Die Potsdamer
 

Film produc­tion for Pots­damer Straße in Berlin. Not realised. Winner of the 2005 compe­ti­tion “Pots­damer Straße—Künstlerische Installation(en) zur Kunst- und Kulturgeschichte” (Potsdam Street—Artistic Installation(s) relating to the history of art and culture).

For the shooting of the film, Pots­damer Straße is blocked off for an entire day between Schöneberger Ufer and the crossing at Grunewald­straße so that a female jockey on a race­horse can ride along it at walking pace. This 2 km ride is accom­pa­nied all the way by a camera following the rider. The uncut video is shown as a perma­nent loop on a north­facing LED monitor mounted above the pave­ment of Pots­damer Straße. The line of vision of the viewer corre­sponds with the direc­tion the horse is moving in. The horse and female rider, seen from behind, pull the viewer into the picture as a repoussoir.

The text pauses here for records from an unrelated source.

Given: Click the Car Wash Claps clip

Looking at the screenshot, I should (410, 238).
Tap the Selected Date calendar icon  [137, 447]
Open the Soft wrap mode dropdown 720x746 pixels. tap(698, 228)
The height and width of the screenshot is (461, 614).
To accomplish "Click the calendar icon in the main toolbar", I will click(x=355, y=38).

The video thema­tises the urban space in Pots­damer Straße in several ways: on the one hand it is a modern main road, on the other it was a route people went along with horse and carriage. The film confronts us with the history of Pots­damer Straße: the trading route of the Middle Ages, the first paved street in Prussia, a grand avenue during the Weimar Republic, the setting for Nazi propa­ganda, then ulti­mately sepa­rated by the Berlin Wall. Goldberg’s video lends a new meaning to the past of this place steeped in history. The varied history of the street and its former glamour, which still remains etched into the public conscious­ness and accounts for the myth­ical status of the street, distin­guish it from other busy and cultur­ally diverse shop­ping streets in Berlin.

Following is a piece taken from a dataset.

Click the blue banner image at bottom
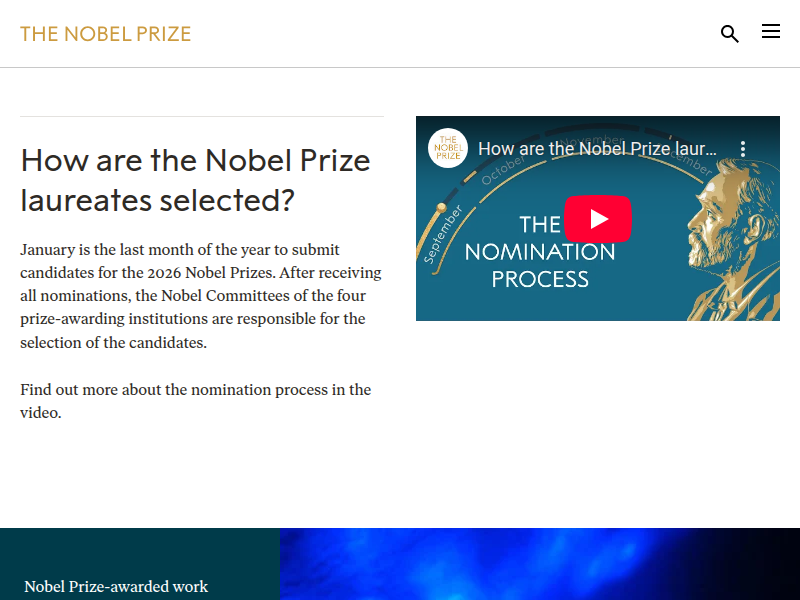The height and width of the screenshot is (600, 800). click(x=540, y=565)
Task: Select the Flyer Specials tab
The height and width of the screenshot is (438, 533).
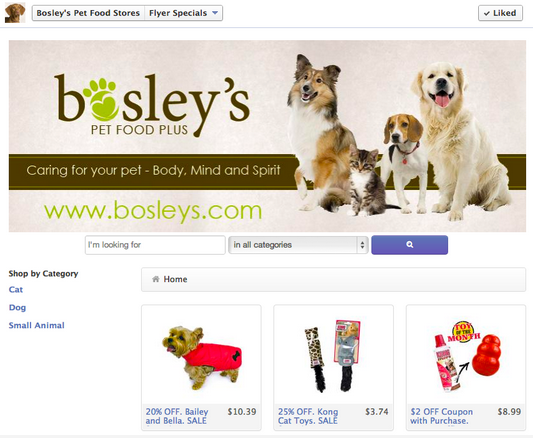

Deprived of traffic and people, Pots­damer Straße would seem unreal. By being blocked off, it becomes a stage “awaiting” an event leading to a reversal of its usual rest­less­ness. The elegant race­horse and its rider are consciously used as an antithesis to the battle horse of the tradi­tional eques­trian statue demon­strating power. Further­more, the horse, trained for speed and to win races, moves at an unusu­ally slow pace. This reversal, walking instead of galloping, leads to a slowing down and a new percep­tion of the street. The pictures one would expect from life in the big, glitzy city are replaced by a surreal situ­a­tion in which the laws of time and space no longer seem to apply: a race­horse with its rider in the German capital, on Pots­damer Straße, no people, no cars and no other protagonists.

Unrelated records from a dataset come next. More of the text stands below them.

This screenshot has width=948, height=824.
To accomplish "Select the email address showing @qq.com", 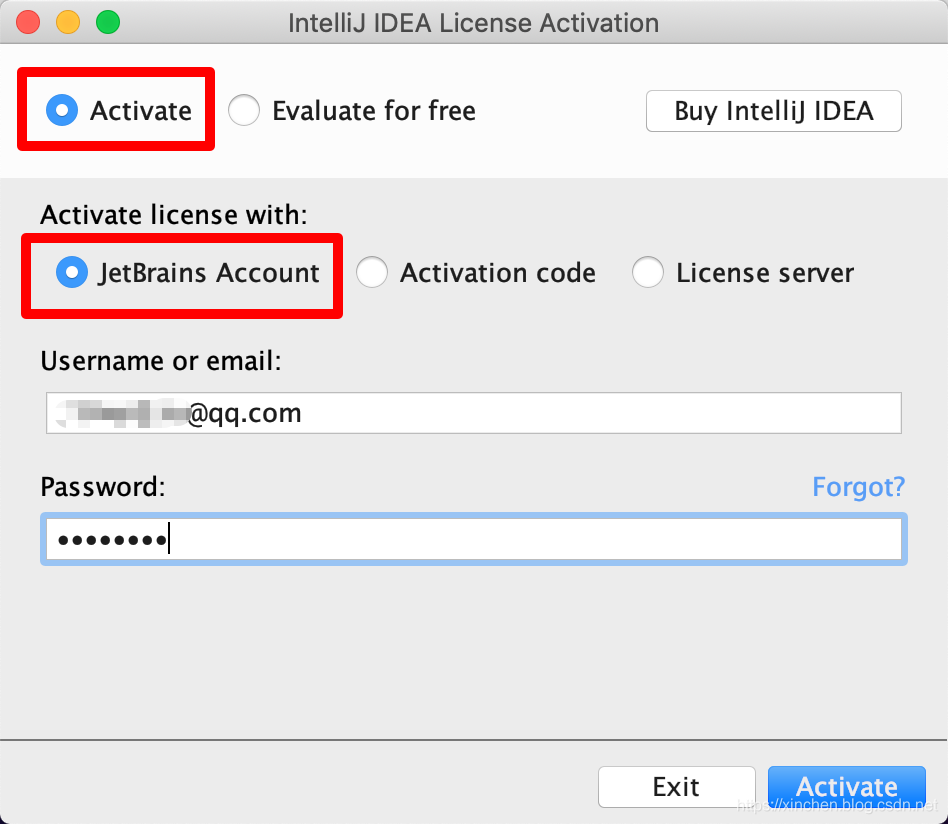I will point(474,413).
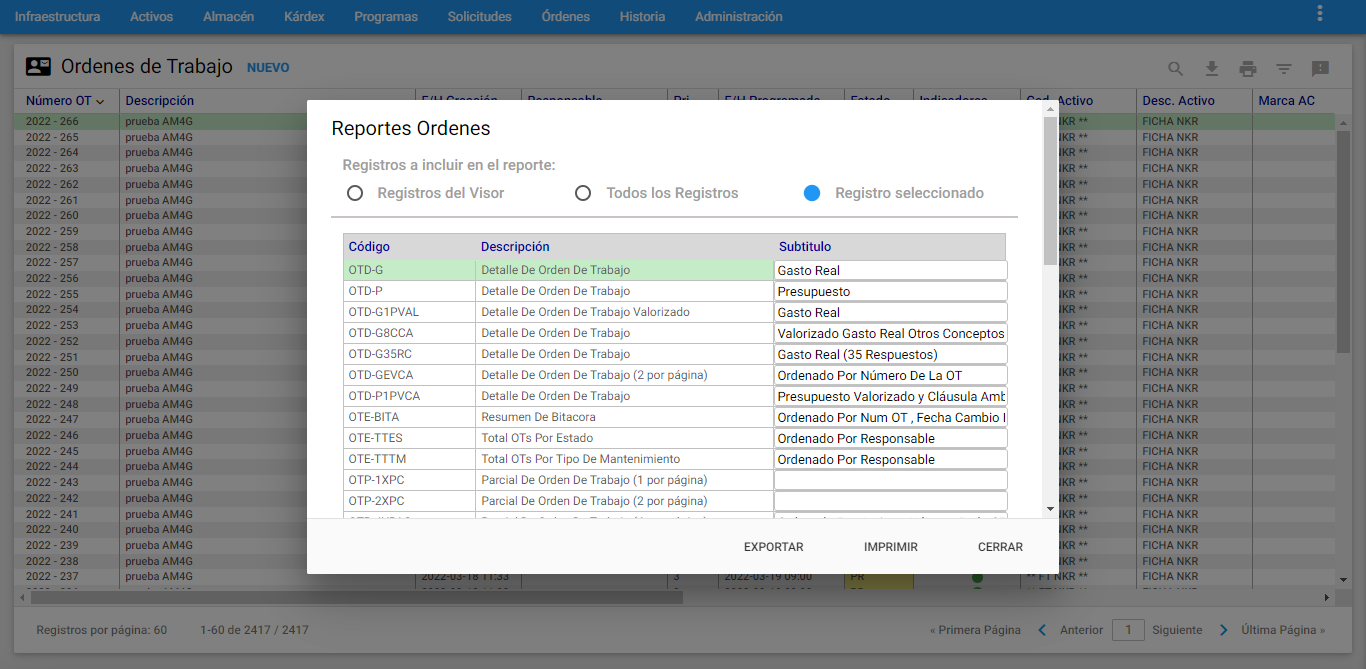The width and height of the screenshot is (1366, 669).
Task: Open the three-dot vertical menu
Action: tap(1320, 14)

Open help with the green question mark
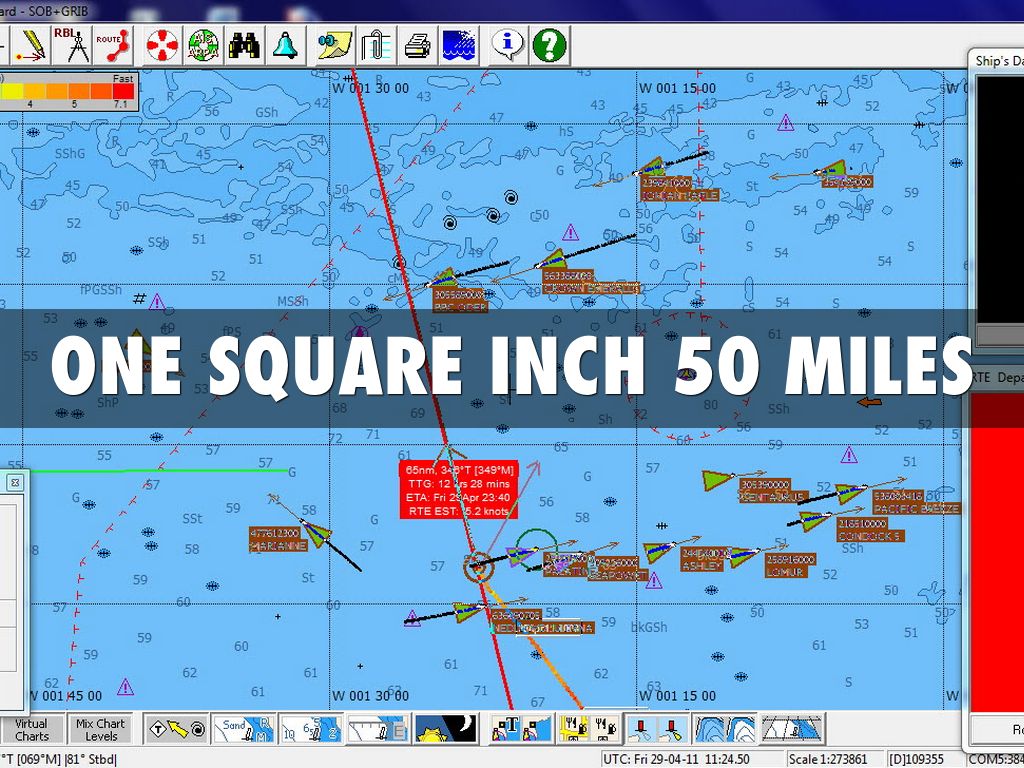[x=549, y=45]
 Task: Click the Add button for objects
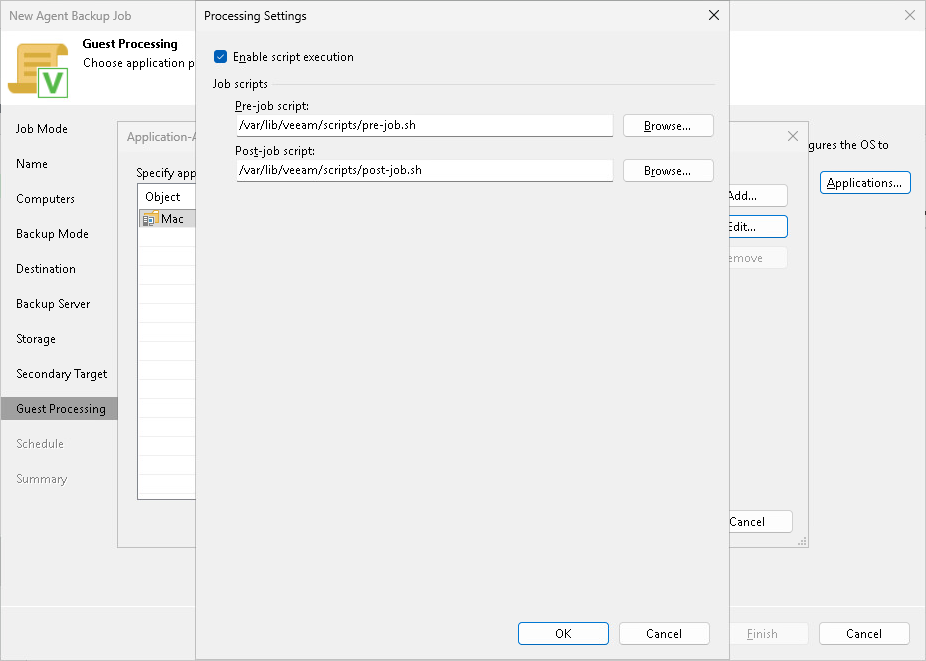(755, 195)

Organ­i­sa­tion, co-oper­a­tion and prepa­ra­tion for the project are part and parcel of this artistic project. The expe­ri­ence, which includes the street’s resi­dents, consists of exten­sive joint prepa­ra­tion work as well as seeing the street just once completely empty and tidy after the shoot. Since the street is blocked off for the whole day on the day of the shoot, resi­dents and visi­tors alike can savour this unique expe­ri­ence.
The entire street comes to a stand­still, takes a deep breath, then carries on again at the usual pace.